Fortnite Launches Virtual London with Zaha Hadid Architects
Mike Colagrossi
The virtual and the real are colliding in a unique partnership that launched this month. Zaha Hadid Architects and Epic Games have created a new in-game experience for the popular Fortnite video game.
Virtual Worlds: The collaboration, titled ‘Re:Imagine London’, is a video game experience within the game where players can explore and build within a virtual London. The partnership’s goal was to encourage players to start exploring urban development and engagement by gamifying a sandbox development.
According to Zaha Hadid Architects, players will be invited to create buildings and walkable areas within a sustainable and mixed-used planning environment.
“The experience facilitates rapid optioneering through an engaging and exploratory approach to negotiating the complexities of the urban condition to build collaboratively in a contemporary context,” said Zaha Hadid Architects.

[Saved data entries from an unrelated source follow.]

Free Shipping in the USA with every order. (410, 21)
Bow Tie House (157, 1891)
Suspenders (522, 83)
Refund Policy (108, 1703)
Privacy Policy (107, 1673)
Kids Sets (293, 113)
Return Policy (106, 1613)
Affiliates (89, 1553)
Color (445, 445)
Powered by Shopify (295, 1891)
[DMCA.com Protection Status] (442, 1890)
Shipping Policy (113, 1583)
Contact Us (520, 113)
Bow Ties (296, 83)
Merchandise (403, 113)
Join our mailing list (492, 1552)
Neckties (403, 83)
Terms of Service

Virtual City Modeling & Real World Development Participation
Zaha Hadid Architects used Epic Games’ Unreal Editor for Fortnite (UEFN) to create Re:Imagine London. The company wants to gain insight into how the UEFN software could be used for practical architectural design projects.
Fortnite developers hope to “inspire players to envision how future cities could be more walkable, vibrant, green, and sustainable.”
- Players place blocks or voxels on designated sites within central London, each with height restrictions and unique features modeled after their real-world counterparts.
- Players choose between six different types of building (Walkway, Structure, Park, Commercial, Office, and Residential), and design it by placing voxels of those types within the build site.
Players can save buildings and interact with pedestrians that are spawned within build sites, which then navigate around park and walkway areas and continue to spawn as the site develops.
This project continues the studio’s research into digital applications into urban planning, spatial content creation and user experience, carried out by its Computation and Design research group, ZHA Code.